Repeat exactly the lines from the line containing "Recycling (474, 1586)" through the last line of the records below, inclusive, and nothing else.

──────── RECORD EXCERPTS

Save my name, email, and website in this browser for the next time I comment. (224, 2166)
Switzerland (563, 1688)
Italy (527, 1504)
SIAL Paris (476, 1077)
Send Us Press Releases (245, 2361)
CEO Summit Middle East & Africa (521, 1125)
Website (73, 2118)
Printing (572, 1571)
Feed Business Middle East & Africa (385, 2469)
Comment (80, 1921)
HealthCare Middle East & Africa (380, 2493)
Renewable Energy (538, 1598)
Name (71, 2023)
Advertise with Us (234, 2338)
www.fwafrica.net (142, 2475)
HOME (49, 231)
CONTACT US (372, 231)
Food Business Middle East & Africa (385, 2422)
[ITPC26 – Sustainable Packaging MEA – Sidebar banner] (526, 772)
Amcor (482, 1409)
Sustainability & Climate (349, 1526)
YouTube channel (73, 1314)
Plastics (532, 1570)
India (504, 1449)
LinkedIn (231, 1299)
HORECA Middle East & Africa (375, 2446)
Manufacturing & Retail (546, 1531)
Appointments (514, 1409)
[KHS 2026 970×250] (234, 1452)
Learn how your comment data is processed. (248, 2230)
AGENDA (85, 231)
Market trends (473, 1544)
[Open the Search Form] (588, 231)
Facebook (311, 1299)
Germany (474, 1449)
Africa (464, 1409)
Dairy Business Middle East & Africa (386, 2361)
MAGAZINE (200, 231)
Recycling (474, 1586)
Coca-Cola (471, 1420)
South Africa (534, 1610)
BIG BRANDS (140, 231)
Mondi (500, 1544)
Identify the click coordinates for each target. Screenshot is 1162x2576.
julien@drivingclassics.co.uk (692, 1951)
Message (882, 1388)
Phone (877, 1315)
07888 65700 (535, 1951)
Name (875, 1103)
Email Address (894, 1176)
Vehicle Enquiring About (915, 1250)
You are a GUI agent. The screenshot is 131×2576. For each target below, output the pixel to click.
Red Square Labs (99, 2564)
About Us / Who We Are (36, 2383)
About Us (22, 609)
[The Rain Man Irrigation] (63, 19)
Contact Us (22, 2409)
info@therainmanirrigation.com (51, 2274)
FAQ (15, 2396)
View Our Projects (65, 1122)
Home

────────────────

## EXERCISE RESPONSE
Recycling (474, 1586)
Coca-Cola (471, 1420)
South Africa (534, 1610)
BIG BRANDS (140, 231)
Mondi (500, 1544)
Identify the click coordinates for each target. Screenshot is 1162x2576.
julien@drivingclassics.co.uk (692, 1951)
Message (882, 1388)
Phone (877, 1315)
07888 65700 (535, 1951)
Name (875, 1103)
Email Address (894, 1176)
Vehicle Enquiring About (915, 1250)
You are a GUI agent. The screenshot is 131×2576. For each target below, output the pixel to click.
Red Square Labs (99, 2564)
About Us / Who We Are (36, 2383)
About Us (22, 609)
[The Rain Man Irrigation] (63, 19)
Contact Us (22, 2409)
info@therainmanirrigation.com (51, 2274)
FAQ (15, 2396)
View Our Projects (65, 1122)
Home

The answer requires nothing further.